* What to do
Find the lines below that include the word "checkbox" and report how many there are, with no other text.

* Data records
----
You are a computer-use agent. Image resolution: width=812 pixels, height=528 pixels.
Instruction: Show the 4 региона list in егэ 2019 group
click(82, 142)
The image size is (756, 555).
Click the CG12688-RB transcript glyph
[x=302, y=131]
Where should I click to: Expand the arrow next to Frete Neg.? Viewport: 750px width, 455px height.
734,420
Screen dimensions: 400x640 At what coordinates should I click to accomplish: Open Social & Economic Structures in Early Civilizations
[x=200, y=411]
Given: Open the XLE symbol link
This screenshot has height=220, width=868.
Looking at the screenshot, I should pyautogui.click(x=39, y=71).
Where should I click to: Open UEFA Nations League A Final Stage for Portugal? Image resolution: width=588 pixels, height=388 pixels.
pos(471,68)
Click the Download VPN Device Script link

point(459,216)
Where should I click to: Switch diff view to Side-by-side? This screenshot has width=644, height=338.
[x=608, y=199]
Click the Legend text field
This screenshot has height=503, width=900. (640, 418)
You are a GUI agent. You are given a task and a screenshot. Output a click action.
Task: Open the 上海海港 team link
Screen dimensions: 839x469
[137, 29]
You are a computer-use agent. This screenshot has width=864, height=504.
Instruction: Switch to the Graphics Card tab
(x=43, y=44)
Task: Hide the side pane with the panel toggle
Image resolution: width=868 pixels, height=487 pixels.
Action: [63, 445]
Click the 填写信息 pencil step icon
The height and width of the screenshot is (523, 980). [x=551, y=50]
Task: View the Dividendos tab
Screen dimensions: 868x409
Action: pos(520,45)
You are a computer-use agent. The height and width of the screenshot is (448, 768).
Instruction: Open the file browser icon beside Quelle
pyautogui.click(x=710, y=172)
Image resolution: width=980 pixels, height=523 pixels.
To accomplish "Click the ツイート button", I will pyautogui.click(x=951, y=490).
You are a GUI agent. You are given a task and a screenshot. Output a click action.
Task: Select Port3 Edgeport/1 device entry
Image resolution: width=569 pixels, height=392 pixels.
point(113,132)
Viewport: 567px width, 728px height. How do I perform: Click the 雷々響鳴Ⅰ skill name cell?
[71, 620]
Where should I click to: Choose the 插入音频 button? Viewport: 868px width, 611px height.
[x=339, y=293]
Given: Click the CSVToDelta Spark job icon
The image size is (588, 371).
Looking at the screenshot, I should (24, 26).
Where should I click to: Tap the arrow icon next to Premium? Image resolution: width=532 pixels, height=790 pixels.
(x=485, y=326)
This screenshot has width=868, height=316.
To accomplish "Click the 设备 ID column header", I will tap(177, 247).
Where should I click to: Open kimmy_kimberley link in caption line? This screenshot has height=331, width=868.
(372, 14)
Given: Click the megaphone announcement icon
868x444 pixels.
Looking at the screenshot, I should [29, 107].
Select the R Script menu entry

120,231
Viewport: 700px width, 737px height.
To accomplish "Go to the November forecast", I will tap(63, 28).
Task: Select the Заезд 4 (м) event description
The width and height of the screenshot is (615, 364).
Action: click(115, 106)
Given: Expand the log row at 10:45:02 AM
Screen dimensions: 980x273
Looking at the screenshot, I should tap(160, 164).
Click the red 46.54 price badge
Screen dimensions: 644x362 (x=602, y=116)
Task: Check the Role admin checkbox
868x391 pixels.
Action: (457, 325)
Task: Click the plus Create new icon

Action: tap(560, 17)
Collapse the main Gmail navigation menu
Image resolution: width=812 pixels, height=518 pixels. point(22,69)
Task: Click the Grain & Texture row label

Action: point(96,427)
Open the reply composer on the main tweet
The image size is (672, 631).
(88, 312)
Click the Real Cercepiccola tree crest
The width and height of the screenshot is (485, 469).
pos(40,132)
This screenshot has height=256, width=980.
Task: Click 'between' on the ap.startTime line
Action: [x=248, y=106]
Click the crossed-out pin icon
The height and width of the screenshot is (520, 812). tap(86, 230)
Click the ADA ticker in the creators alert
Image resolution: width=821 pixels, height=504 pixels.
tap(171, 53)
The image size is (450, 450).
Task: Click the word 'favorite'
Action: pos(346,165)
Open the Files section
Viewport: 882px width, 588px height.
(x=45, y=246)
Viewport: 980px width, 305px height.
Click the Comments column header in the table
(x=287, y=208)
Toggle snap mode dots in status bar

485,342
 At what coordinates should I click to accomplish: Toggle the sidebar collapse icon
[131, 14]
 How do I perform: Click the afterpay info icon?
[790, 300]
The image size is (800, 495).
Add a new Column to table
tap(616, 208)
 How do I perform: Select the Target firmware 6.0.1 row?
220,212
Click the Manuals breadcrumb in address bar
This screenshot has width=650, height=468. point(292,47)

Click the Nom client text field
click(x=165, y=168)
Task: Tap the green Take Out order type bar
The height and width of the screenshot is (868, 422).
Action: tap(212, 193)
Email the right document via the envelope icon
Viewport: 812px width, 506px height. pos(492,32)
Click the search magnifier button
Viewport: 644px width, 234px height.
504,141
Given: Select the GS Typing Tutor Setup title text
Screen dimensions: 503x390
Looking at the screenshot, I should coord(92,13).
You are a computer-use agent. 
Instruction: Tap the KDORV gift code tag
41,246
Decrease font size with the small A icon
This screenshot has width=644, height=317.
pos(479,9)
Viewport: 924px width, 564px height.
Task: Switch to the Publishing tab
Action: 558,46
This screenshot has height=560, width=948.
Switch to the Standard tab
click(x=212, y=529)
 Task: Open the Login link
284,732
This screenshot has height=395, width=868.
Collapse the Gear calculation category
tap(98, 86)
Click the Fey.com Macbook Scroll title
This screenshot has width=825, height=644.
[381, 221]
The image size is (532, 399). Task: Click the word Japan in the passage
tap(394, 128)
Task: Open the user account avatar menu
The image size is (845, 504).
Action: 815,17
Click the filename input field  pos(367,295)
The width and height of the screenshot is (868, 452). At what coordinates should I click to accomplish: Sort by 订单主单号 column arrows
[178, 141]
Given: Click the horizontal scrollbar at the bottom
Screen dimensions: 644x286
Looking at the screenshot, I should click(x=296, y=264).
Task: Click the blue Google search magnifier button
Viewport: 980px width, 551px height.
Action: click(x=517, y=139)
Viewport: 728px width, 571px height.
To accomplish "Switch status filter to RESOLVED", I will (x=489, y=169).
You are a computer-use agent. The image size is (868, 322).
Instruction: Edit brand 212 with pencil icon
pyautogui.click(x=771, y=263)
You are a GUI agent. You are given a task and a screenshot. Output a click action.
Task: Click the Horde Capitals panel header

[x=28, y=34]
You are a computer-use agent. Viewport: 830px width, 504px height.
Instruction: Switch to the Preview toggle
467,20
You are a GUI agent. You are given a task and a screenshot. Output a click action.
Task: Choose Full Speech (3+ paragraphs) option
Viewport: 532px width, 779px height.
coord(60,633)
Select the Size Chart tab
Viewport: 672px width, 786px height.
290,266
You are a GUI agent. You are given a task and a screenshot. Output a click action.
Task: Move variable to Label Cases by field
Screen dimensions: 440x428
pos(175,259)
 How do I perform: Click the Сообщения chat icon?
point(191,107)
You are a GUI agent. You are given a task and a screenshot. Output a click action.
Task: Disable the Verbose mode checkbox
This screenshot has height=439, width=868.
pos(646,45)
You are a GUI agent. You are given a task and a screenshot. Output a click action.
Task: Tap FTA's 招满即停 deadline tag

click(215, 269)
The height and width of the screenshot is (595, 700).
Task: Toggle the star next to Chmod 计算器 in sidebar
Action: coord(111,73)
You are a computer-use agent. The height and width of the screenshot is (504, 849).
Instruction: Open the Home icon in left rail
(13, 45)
----
* Response
2